Exercise details:
Carry none of the pictures over; write out the complete data exactly.

#### Data to examine ####

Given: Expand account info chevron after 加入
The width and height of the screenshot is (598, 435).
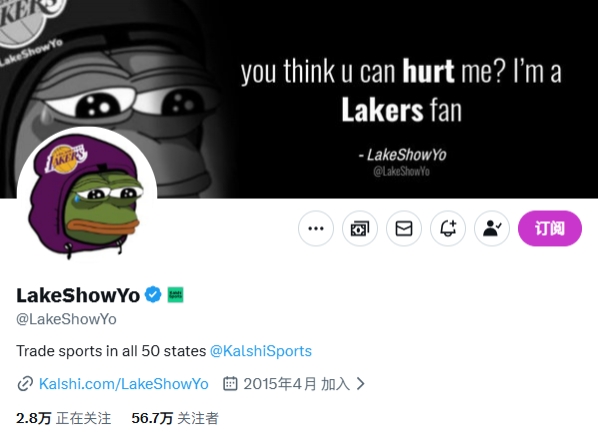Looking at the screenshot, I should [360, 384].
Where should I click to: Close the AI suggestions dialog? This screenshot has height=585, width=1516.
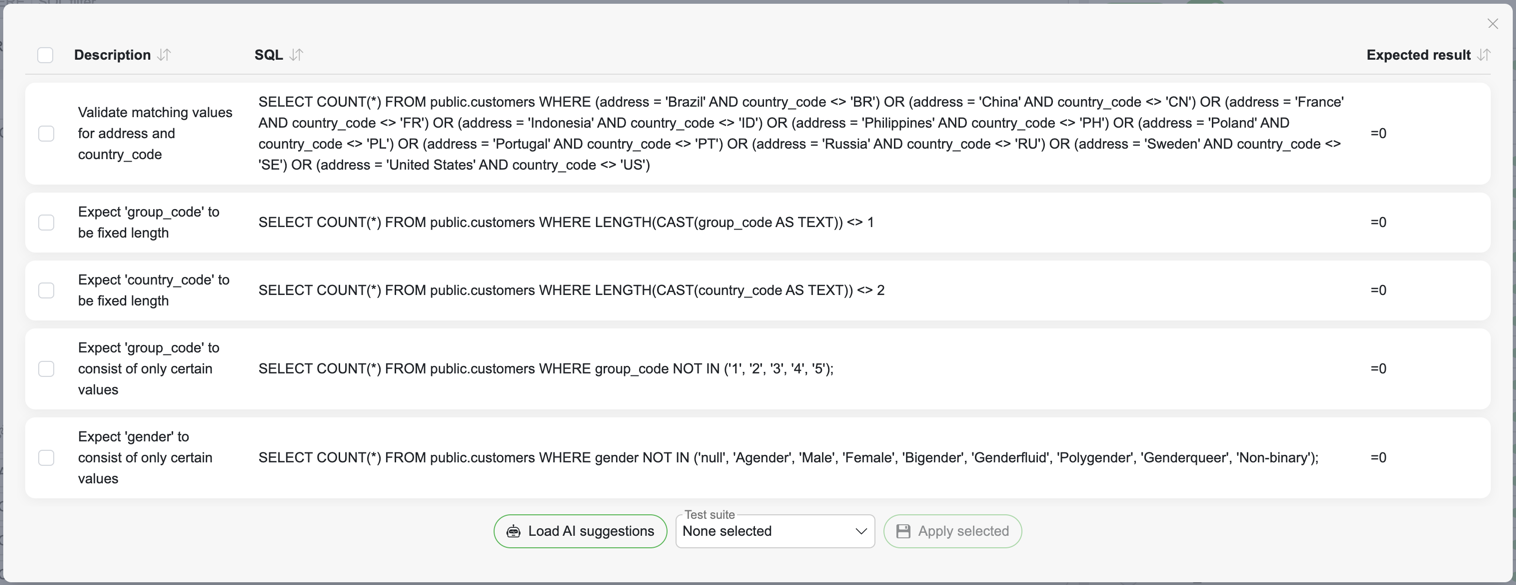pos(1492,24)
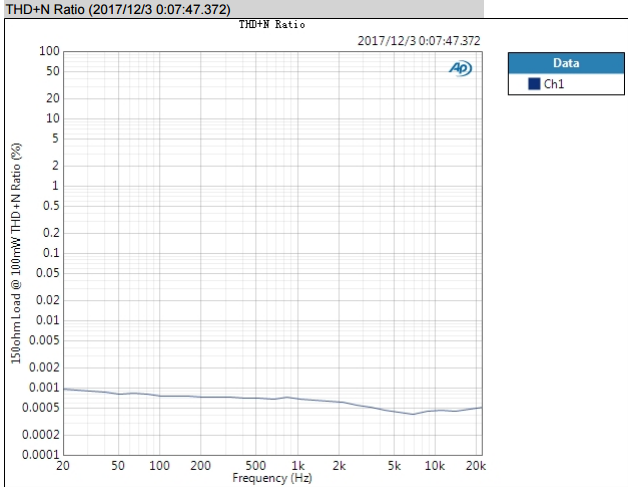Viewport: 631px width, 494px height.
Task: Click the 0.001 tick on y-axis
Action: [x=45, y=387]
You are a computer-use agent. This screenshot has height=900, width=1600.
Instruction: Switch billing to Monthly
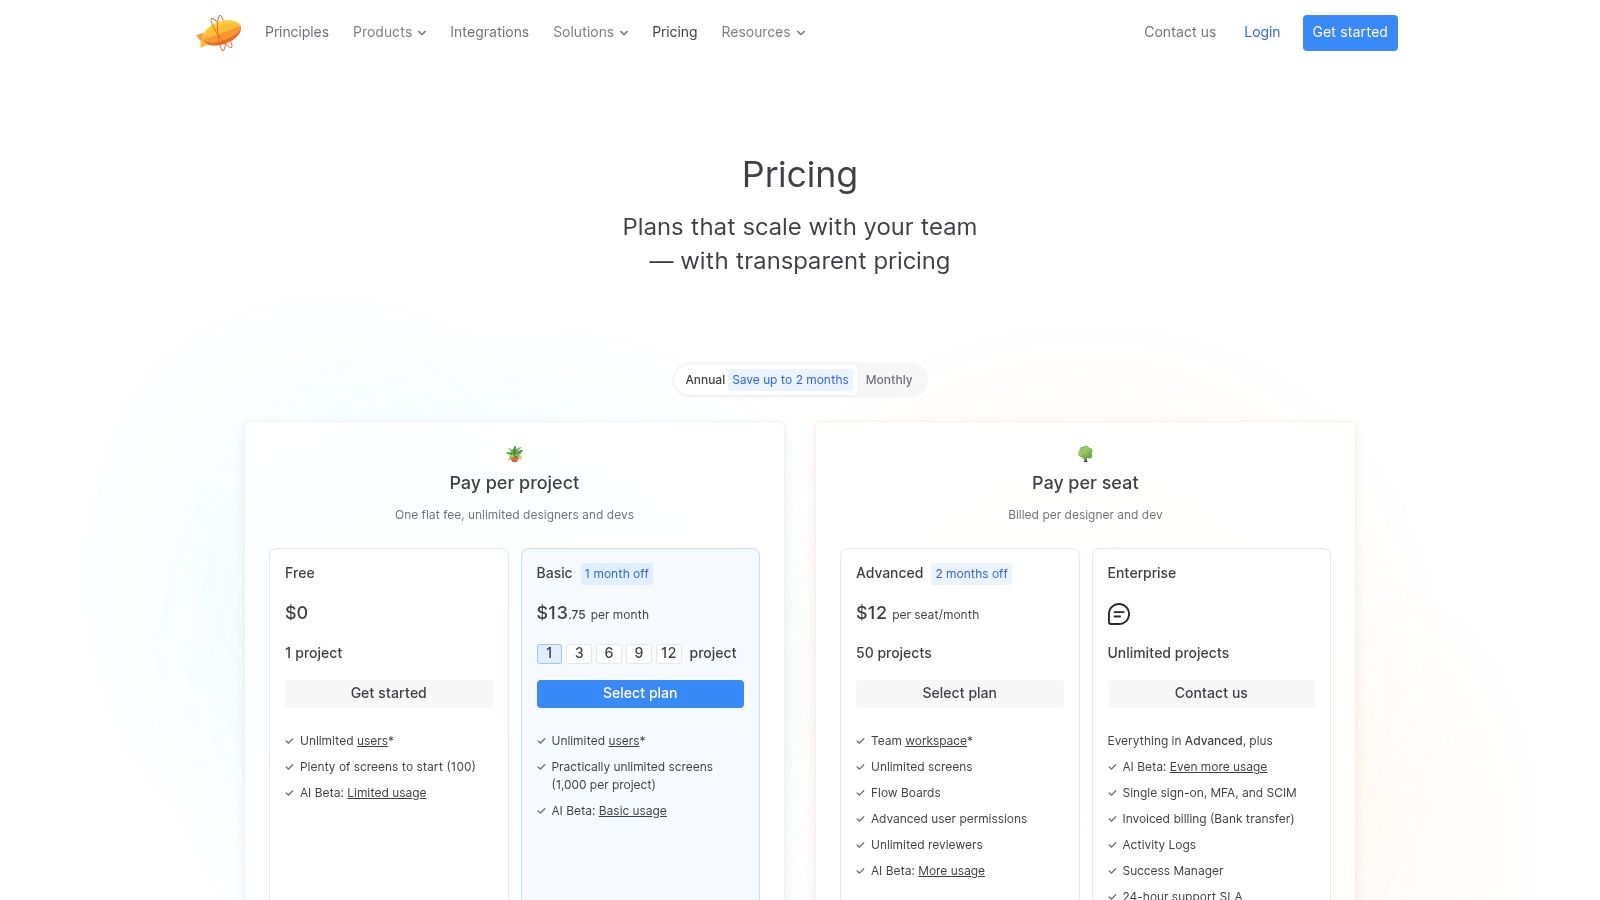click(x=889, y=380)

####

Answer box:
Given: Expand account info chevron after 加入
The width and height of the screenshot is (598, 435).
Looking at the screenshot, I should [360, 384].
Where should I click to: Close the AI suggestions dialog? This screenshot has height=585, width=1516.
pos(1492,24)
Viewport: 631px width, 494px height.
Task: Click the 0.001 tick on y-axis
Action: [x=45, y=387]
You are a computer-use agent. This screenshot has height=900, width=1600.
Instruction: Switch billing to Monthly
click(x=889, y=380)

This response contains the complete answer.